Tout commençait par le semis dans le jardin dans des plate-bandes très... plates. Les très petites graines étaient mélangées à du sable fin pour une répartition plus homogène. Le semis était protégé par un tunnel de plastique.
Les pieds étaient plantés à la machine mais le tracteur allait très doucement pour permettre aux deux officiants de ne pas abîmer les fragiles plants.

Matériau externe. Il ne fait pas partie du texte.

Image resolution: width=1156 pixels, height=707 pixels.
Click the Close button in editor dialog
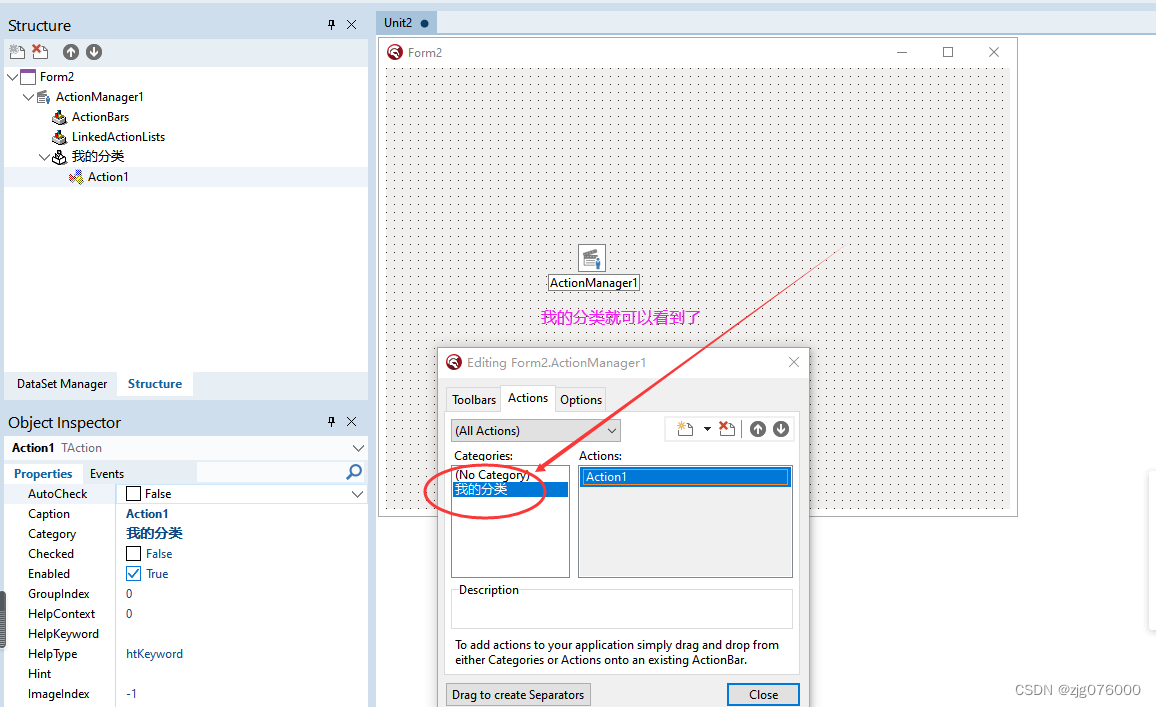pyautogui.click(x=763, y=694)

Pendant la croissance, il fallait revoir plusieurs fois chaque pied un par un pour en limiter le nombre de feuilles (onze ou treize me semble-t-il me souvenir), puis pour bloquer l’apparition des bourgeons en versant une goutte d’huile de vidange sur le bourgeon sans en mettre sur la feuille au risque de la rendre inutilisable (de la brûler dissions-nous).
Pour la récolte, nous utilisions une cisaille qui faisait en même temps l’encoche dans la tige, encoche qui servirait à suspendre le précieux pied sur les nombreux fils de fer installés sous les toits dans presque tous les bâtiments de la ferme. On ne laissait pas tomber le pied : on le déposait précautionneusement au sol avant de le transporter tout aussi délicatement sur la remorque pour la mise en séchage. Durant les dernières années, un séchoir à tabac a été construit : il permettait de suspendre plusieurs pieds sur la ficelle d’accrochage.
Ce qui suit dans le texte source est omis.